问题
I run into this beginners problem, and i don't know how to solve this. Here is my code:
worker( w1, d1, 2000 ) .
worker( w2, d1, 2500 ) .
worker( w2, d2, 1000 ) .
worker( w3, d2, 2000 ) .
worker( w4, d2, 4000 ) .
% worker( W, D, S ) means that worker W works in department D and has salary S
department( d1, w2 ) .
department( d2, w4 ) .
% department( D, B ) means that worker B is director of department D(this is not important in this case)
I need to get sum of all salaries form one of department, like this:
?- department_costs( d1 , T ) .
T = 4500;
no
?- department_costs( D, T ) .
D = d1
T = 4500;
D = d2
T = 7000;
no
?- department_costs( d3 , T ) .
no
I tried this:
department_costs( D, T ):- worker( _X, D, T1 ), T is T1.
And I get this:
?- department_costs( o1, T ).
T=2000;
T=2500;
no
now I need to sum T+T for total costs, but I don't know how to do that.
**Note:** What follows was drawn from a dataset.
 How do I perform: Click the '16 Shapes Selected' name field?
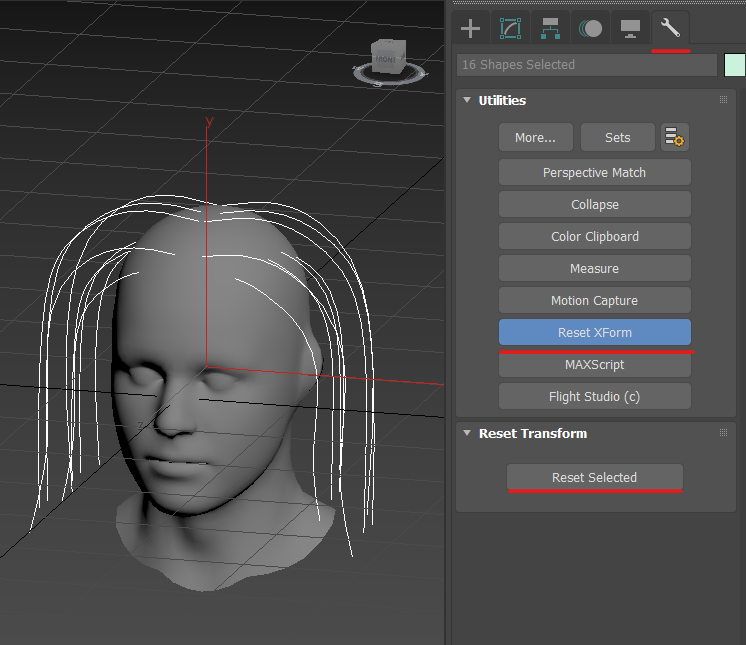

I would like to solve this without using findall/setof/bagof.
EDIT:
I tried with findall:
sumL([], 0).
sumL([G|R], S):-
sumL(R, S1),
S is S1 + G.
department_costs( D, T ):-
findall(P, worker( _X, D, P ), R ),
sumL(R, S),
T=S.
It works fine with department_costs( d1, T ), and department_costs( d2, T ), but when I enter department_costs( D, T ). i get this:
department_costs( D, T ).
O=_h159
T=11500
and it should be like this:
?- department_costs( D, T ) .
D = d1
T = 4500;
D = d2
T = 7000;
can someone tell what is the problem now?
回答1:
Wanting to solve this without findall/3 will just result in a poor attempt at recoding said findall/3. If you really wanna skip findall/3, represent your data in a different way, for example:
workers([w1-d1-2000, w2-d1-2500, w2-d2-1000, w3-d2-2000, w4-d2-4000]).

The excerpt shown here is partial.